- Opening Delimiter -

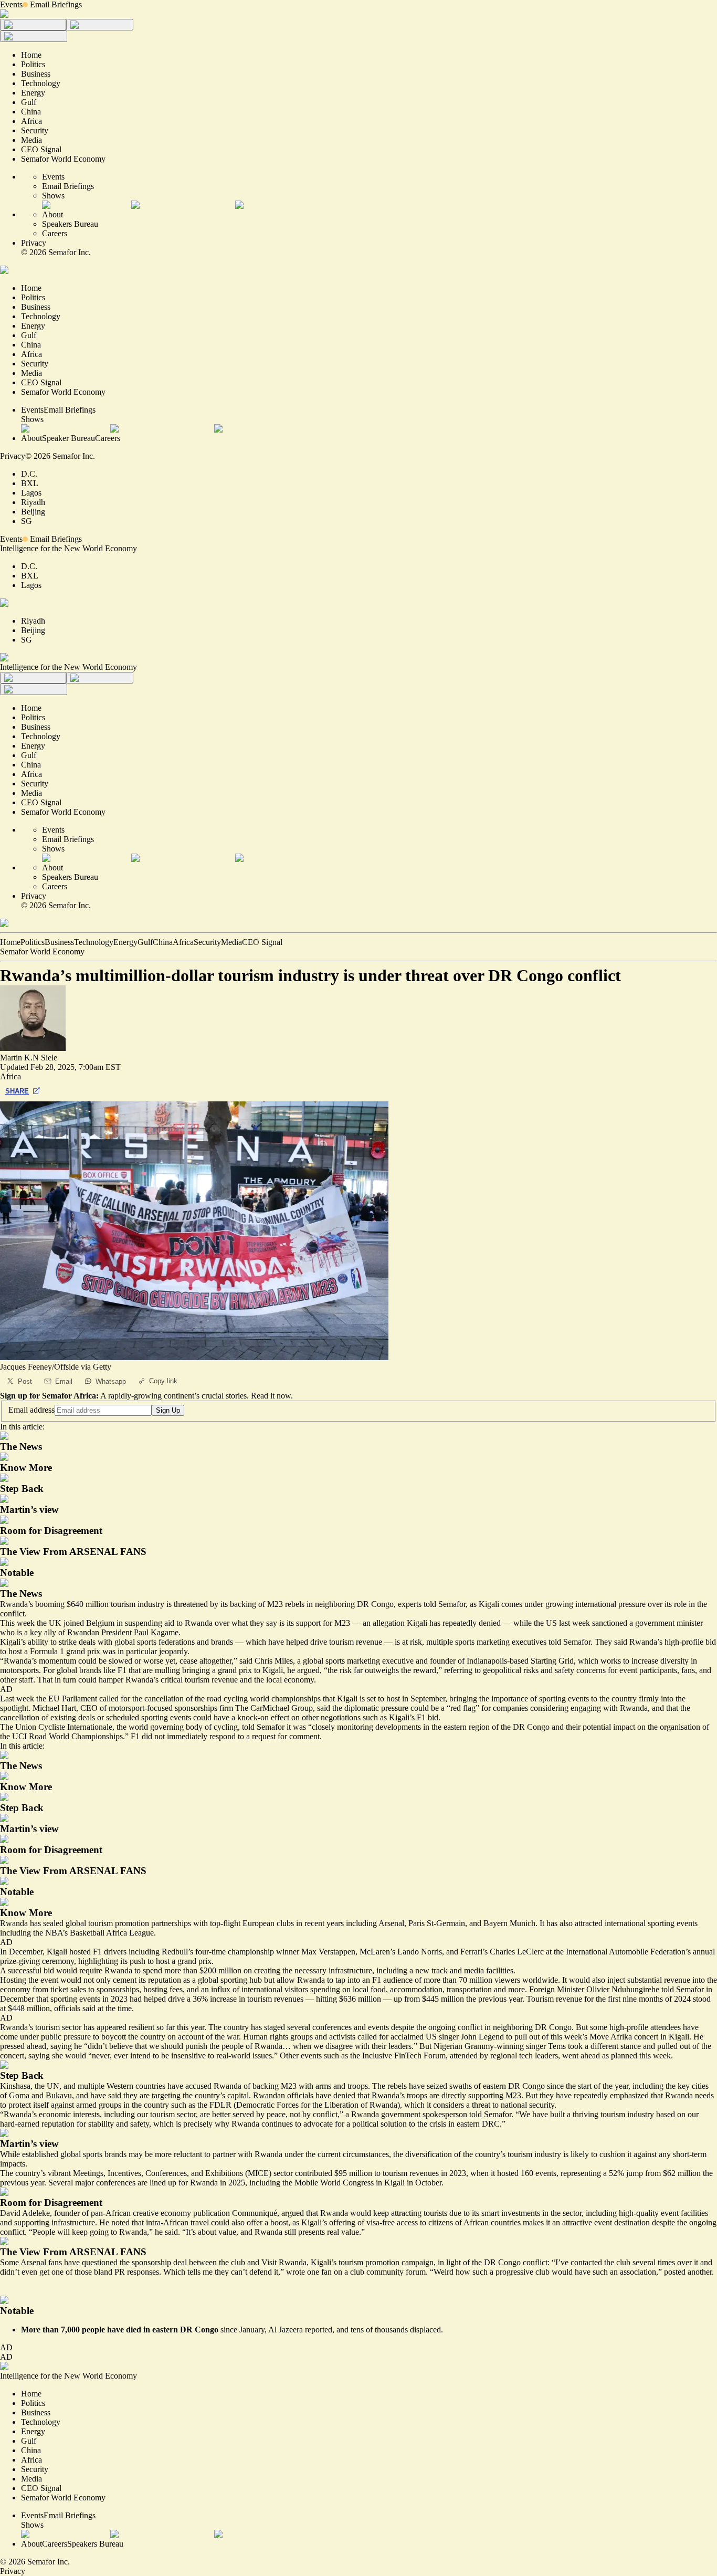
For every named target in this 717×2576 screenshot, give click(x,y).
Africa (183, 942)
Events (11, 4)
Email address (31, 1409)
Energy (125, 942)
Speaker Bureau (68, 438)
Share (17, 1091)
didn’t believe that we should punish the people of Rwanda (185, 2046)
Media (231, 942)
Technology (93, 942)
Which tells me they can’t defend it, (221, 2271)
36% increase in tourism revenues (248, 1998)
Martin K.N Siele (28, 1057)
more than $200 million (202, 1970)
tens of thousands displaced (396, 2329)
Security (207, 942)
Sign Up (168, 1410)
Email (63, 1381)
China (163, 942)
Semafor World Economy (42, 951)
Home (10, 942)
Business (59, 942)
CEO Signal (262, 942)
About (52, 214)
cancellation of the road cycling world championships (232, 1698)
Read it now (271, 1395)
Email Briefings (56, 4)
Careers (54, 233)
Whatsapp (111, 1381)
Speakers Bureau (70, 223)
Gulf (145, 942)
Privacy (33, 242)
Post (25, 1381)
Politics (32, 942)
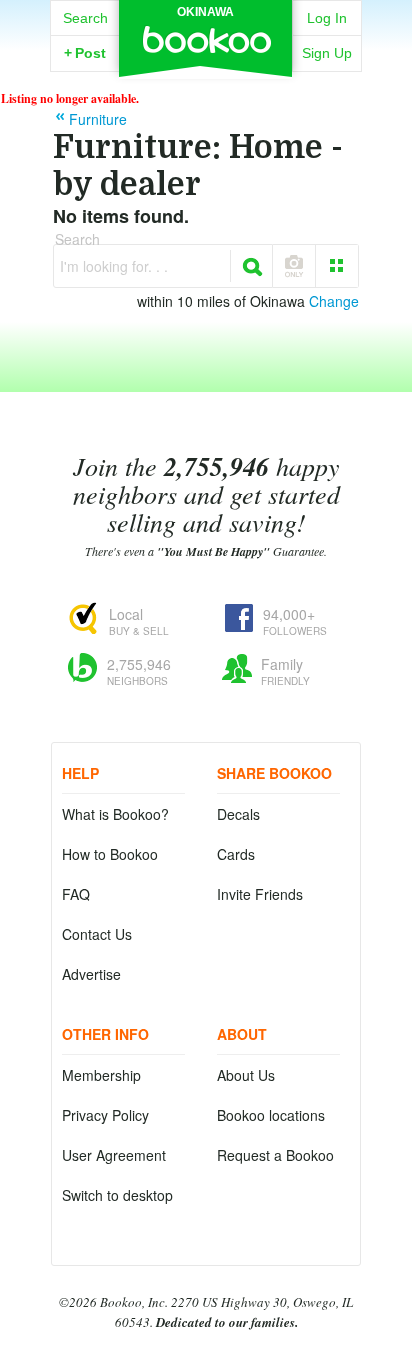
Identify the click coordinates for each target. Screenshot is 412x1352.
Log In (327, 18)
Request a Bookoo (275, 1155)
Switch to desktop (117, 1195)
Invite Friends (260, 894)
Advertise (91, 974)
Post (85, 53)
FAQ (76, 894)
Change (334, 301)
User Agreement (114, 1155)
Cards (236, 854)
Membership (101, 1075)
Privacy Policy (105, 1115)
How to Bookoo (110, 854)
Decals (238, 814)
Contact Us (97, 934)
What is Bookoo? (115, 814)
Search (85, 18)
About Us (246, 1075)
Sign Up (327, 53)
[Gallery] (337, 266)
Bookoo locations (271, 1115)
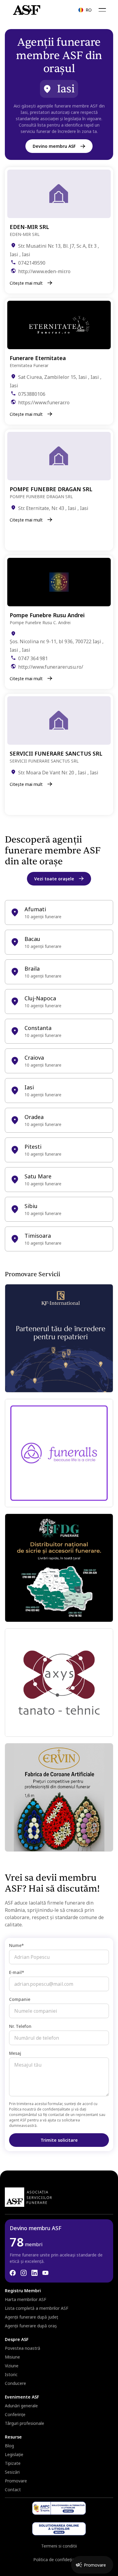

- Closing Delimiter -

Please output an exact repetition of the lines from the line containing "Identify the click" to the end of the records, both included, with no pictures and no additional text.

Identify the click coordinates for each target. Screenshot is 412x1352.
Log In (327, 18)
Request a Bookoo (275, 1155)
Switch to desktop (117, 1195)
Invite Friends (260, 894)
Advertise (91, 974)
Post (85, 53)
FAQ (76, 894)
Change (334, 301)
User Agreement (114, 1155)
Cards (236, 854)
Membership (101, 1075)
Privacy Policy (105, 1115)
How to Bookoo (110, 854)
Decals (238, 814)
Contact Us (97, 934)
What is Bookoo? (115, 814)
Search (85, 18)
About Us (246, 1075)
Sign Up (327, 53)
[Gallery] (337, 266)
Bookoo locations (271, 1115)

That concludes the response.